:: DIRECTIONS FOR THIS TASK ::
Would you transcribe the entries below word for word, omitting all images?

[WORKING DATA Boundary: Start]

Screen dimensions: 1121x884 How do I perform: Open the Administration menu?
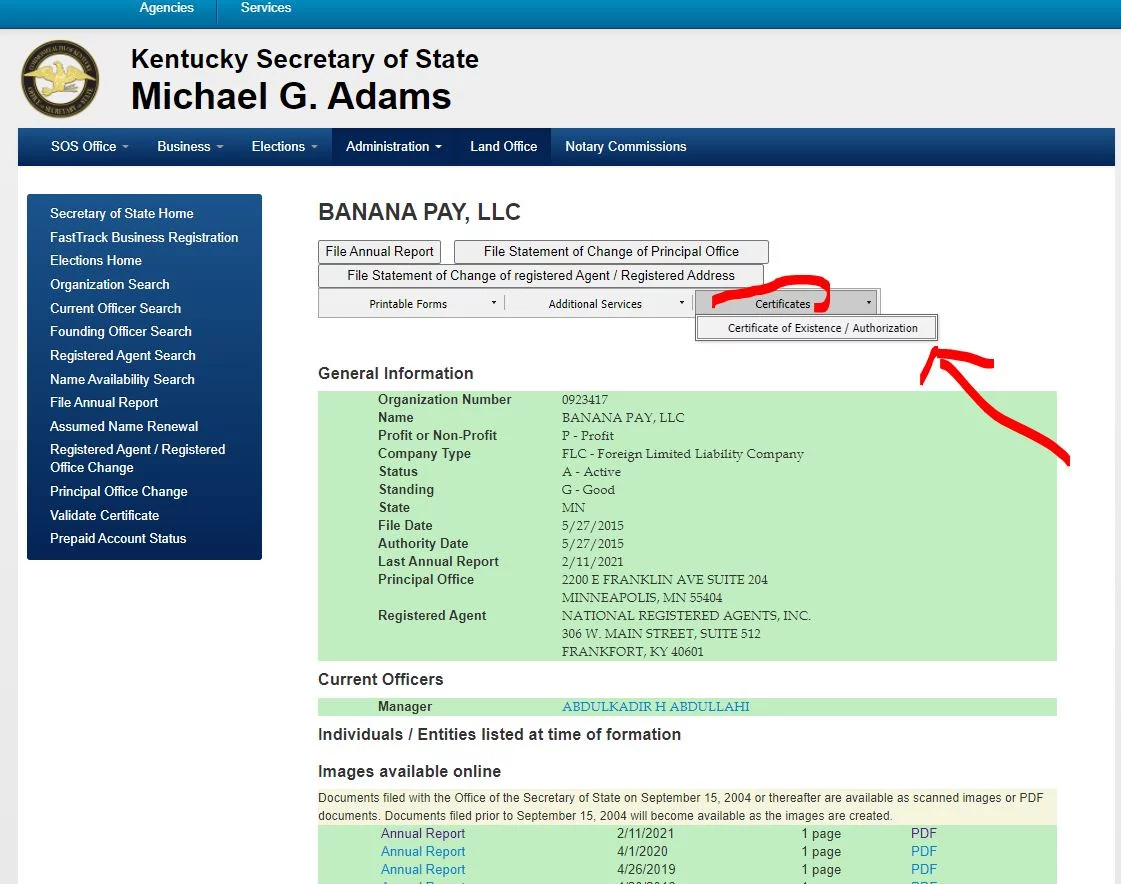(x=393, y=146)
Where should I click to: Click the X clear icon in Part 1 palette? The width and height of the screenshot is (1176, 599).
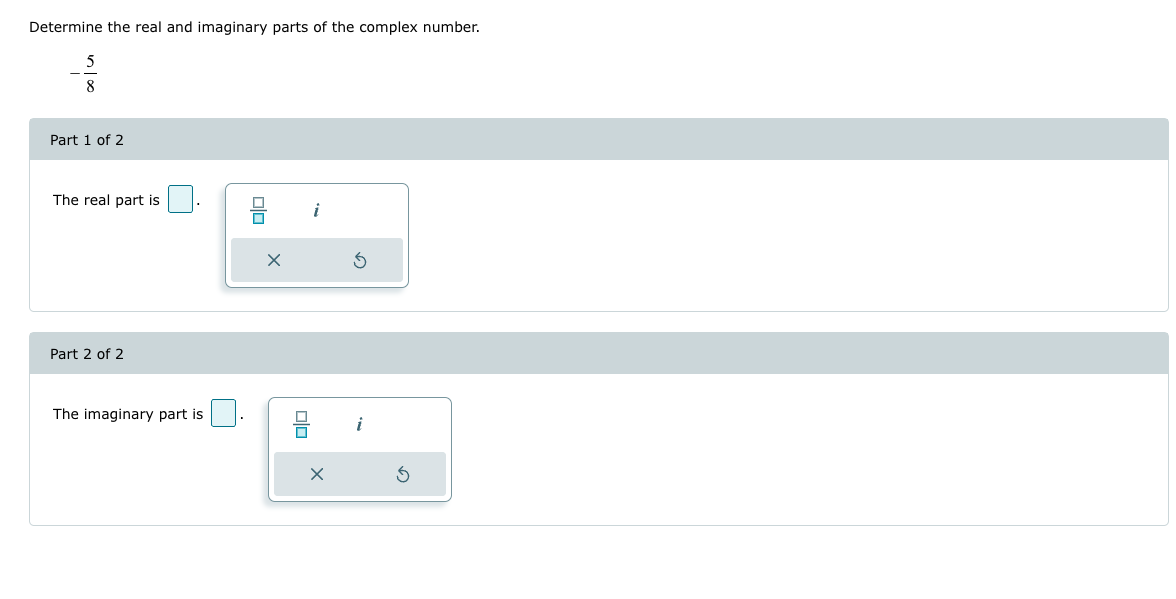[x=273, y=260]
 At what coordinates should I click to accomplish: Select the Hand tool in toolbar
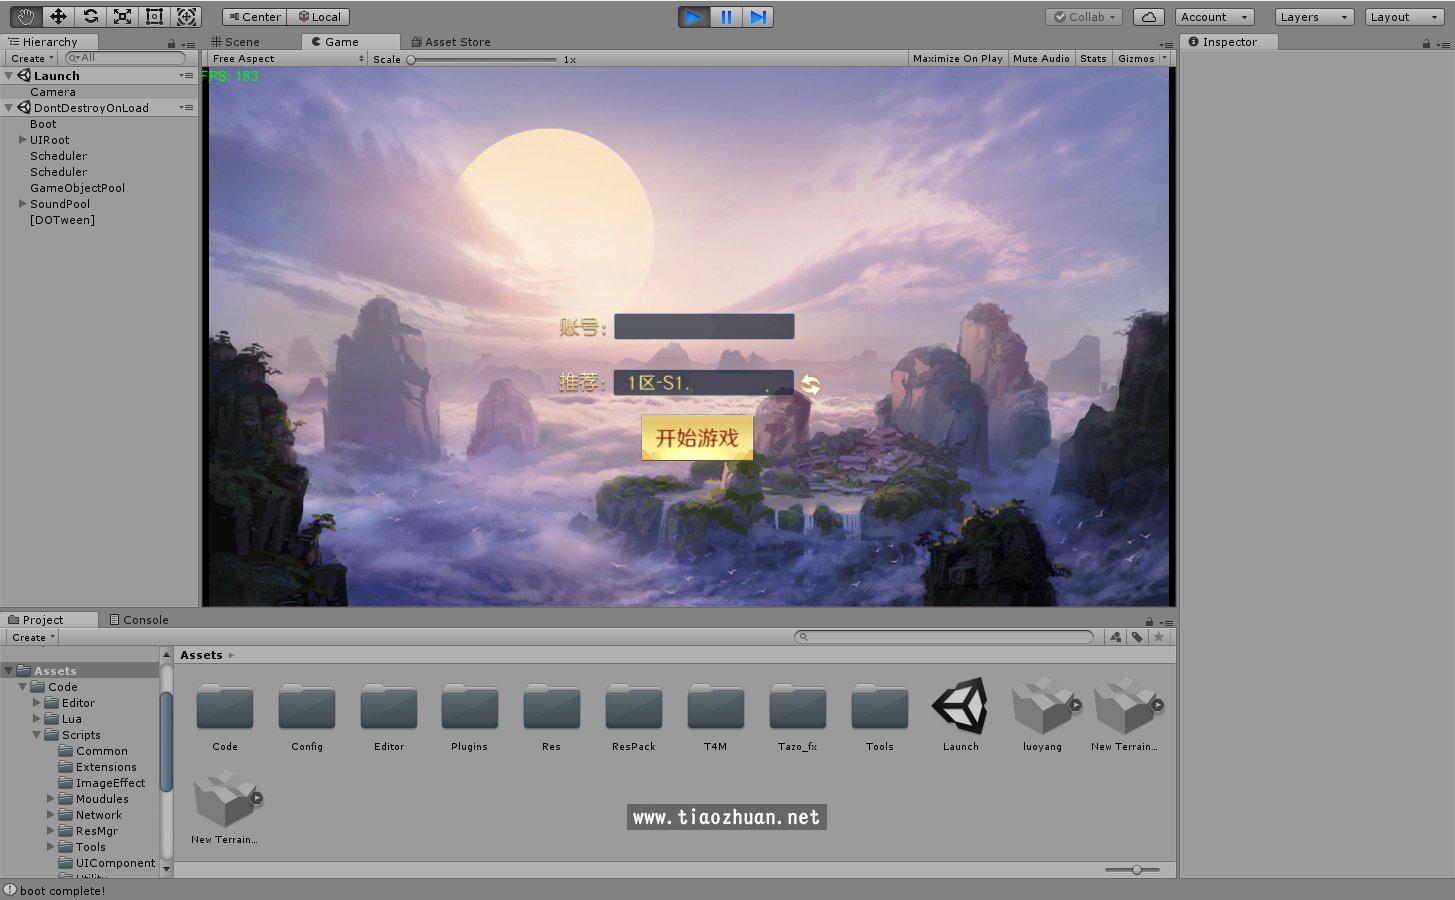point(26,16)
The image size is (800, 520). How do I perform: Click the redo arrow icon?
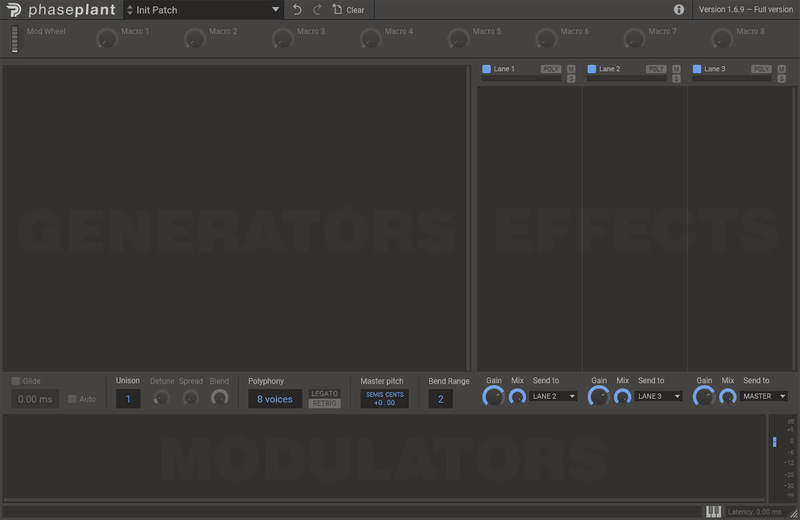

[WORKING DATA Boundary: End]

:: SOLUTION ::
Screen dimensions: 1121x884 How do I perform: Open the Administration menu?
(x=393, y=146)
Where should I click to: Click the X clear icon in Part 1 palette? The width and height of the screenshot is (1176, 599).
[x=273, y=260]
 At what coordinates should I click to accomplish: Select the Hand tool in toolbar
point(26,16)
The image size is (800, 520). How do I perform: Click the redo arrow icon?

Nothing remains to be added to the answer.